As an American, I can say that people who immigrated from the Scandinavian countries in the 19th and early 20th centuries didn’t leave the Janteloven (Law of Jante) behind. They packed that in with the rest of their baggage. If you’re not familiar, these are the rules.

  1. You’re not to think you are anything special.
  2. You’re not to think you are as good as we are.
  3. You’re not to think you are smarter than we are.
  4. You’re not to imagine yourself better than we are.
  5. You’re not to think you know more than we do.
  6. You’re not to think you are more important than we are.
  7. You’re not to think you are good at anything.
  8. You’re not to laugh at us.
  9. You’re not to think anyone cares about you.
  10. You’re not to think you can teach us anything.
  11. Perhaps you don’t think we know a few things about you?

For all the talk about “rugged individualism” in the US, that’s just part of the civil religion, the common myths and rituals that are supposed to forge a national culture and make E pluribus unum possible. The truth is that individualism and diversity are fine—as long as they’re the right kinds of individualism and diversity, the kind that serve the interests of the rich and powerful.
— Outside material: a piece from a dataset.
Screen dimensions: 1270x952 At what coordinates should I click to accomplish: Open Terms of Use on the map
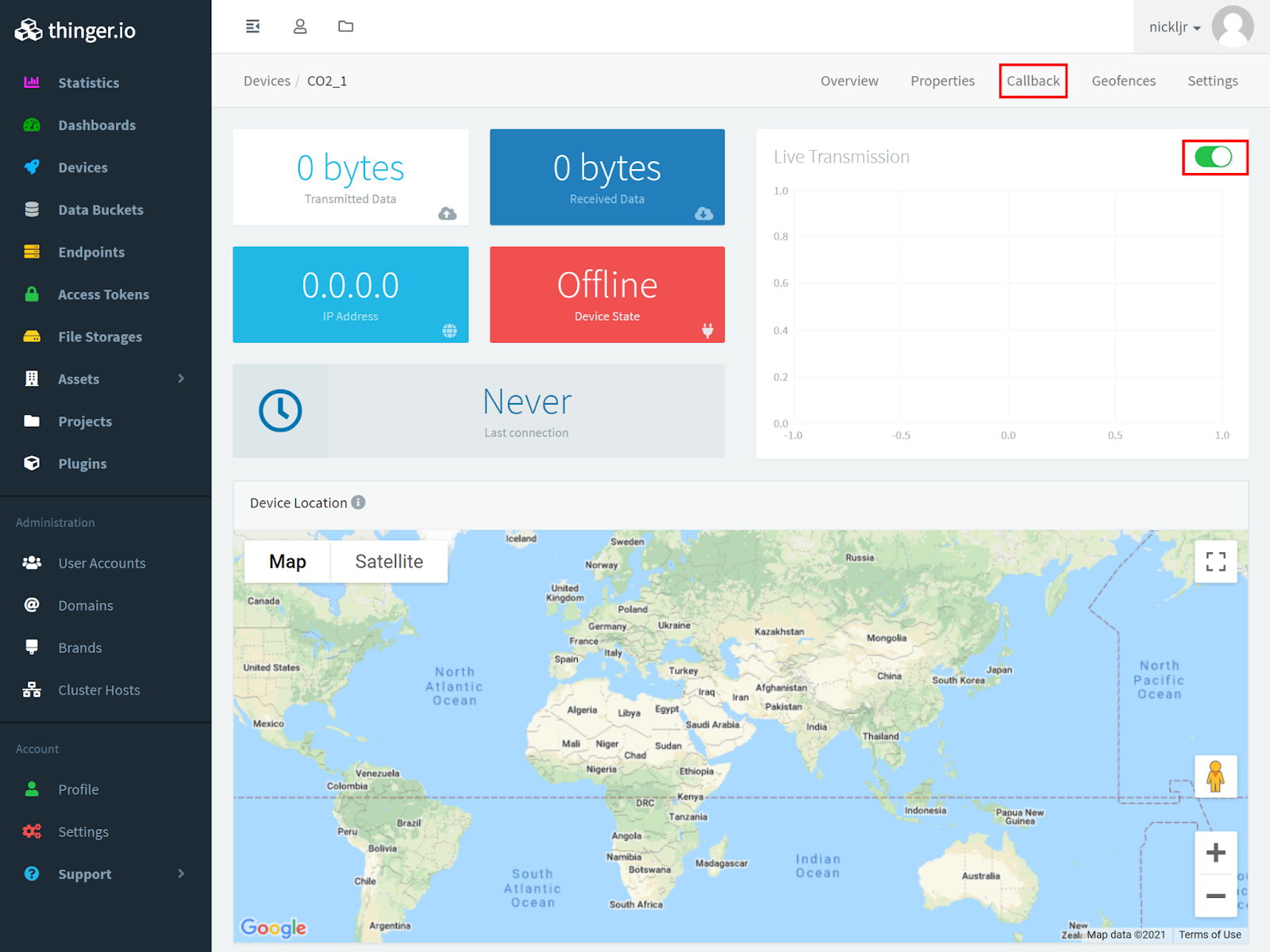[x=1210, y=935]
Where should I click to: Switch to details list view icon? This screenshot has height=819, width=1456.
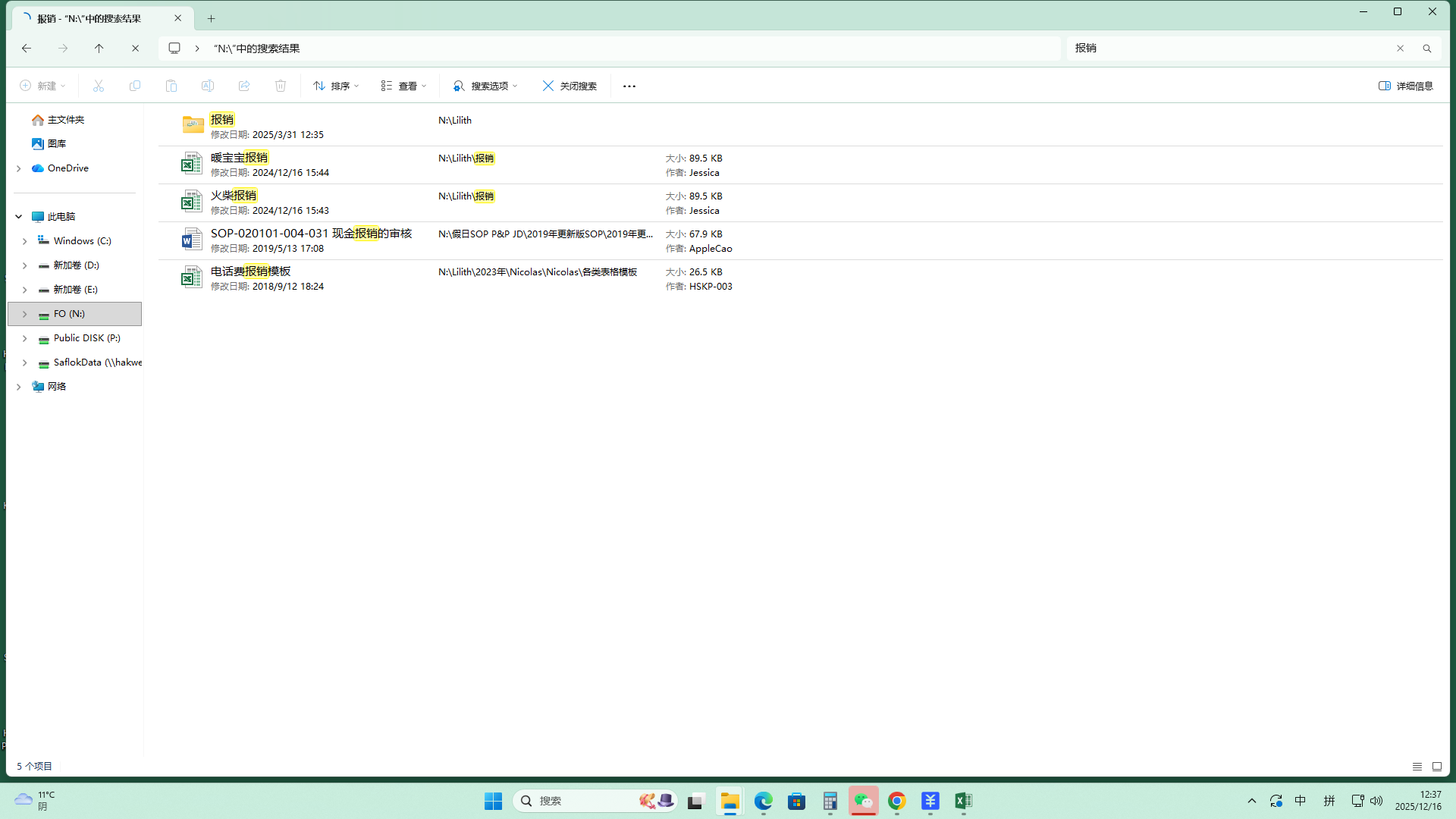[x=1417, y=767]
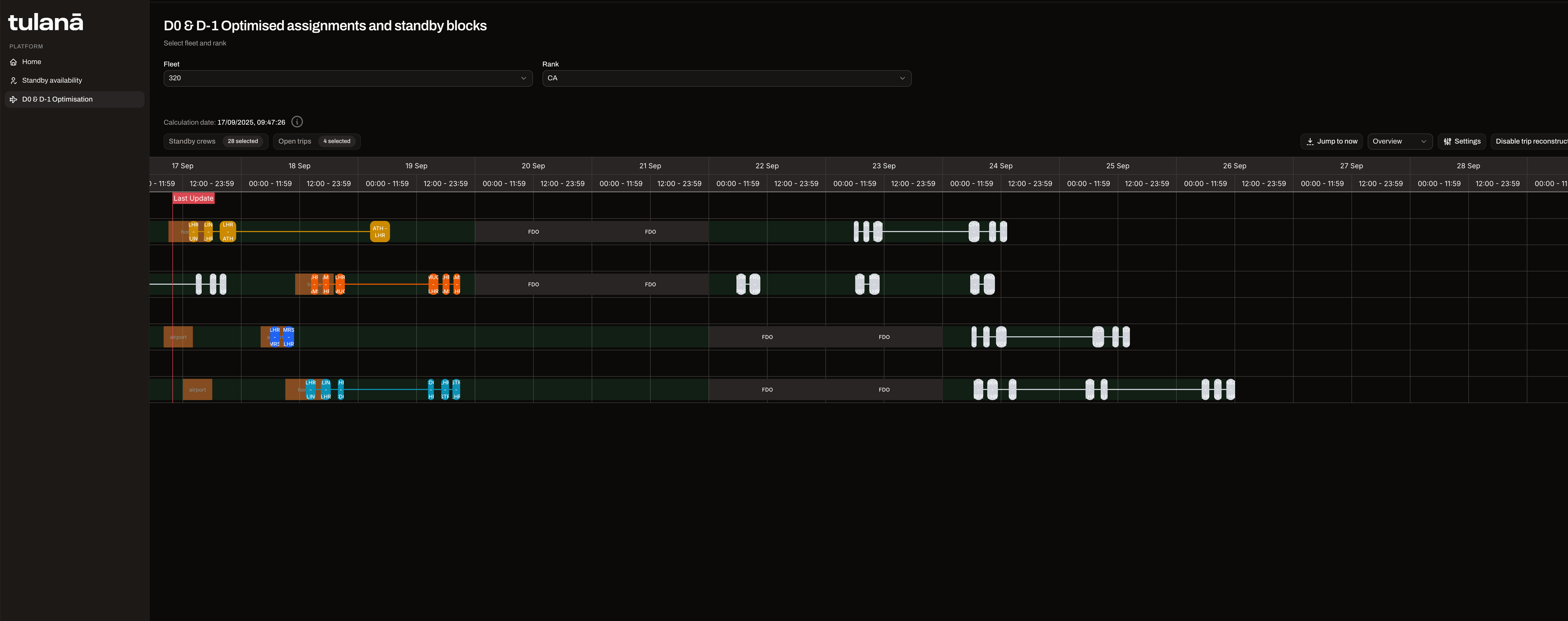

For example, it’s OK to be autistic as long as you’re the right kind of autistic. Good autistic people (from a corporate viewpoint) are those who can fake being neurotypical at the office and in social settings, have marketable special interests, and don’t expect time and a half for overtime. If you’re the wrong kind of autistic, good luck getting an interview, let alone not being rejected for not being a “culture fit”. Nobody gives a shit about autistic people who are really into dinosaurs unless they can jump through the hoops necessary to become professional paleontologists, but autistic people who eat, drink, sleep, and breathe JavaScript? Now we’re talking.

Why? Because the Law of Jante is the real law. Individuals is expected to subordinate themselves to society, even when society takes no notice of individuals save to exploit or harm them. Never mind that you can’t have a society without individuals.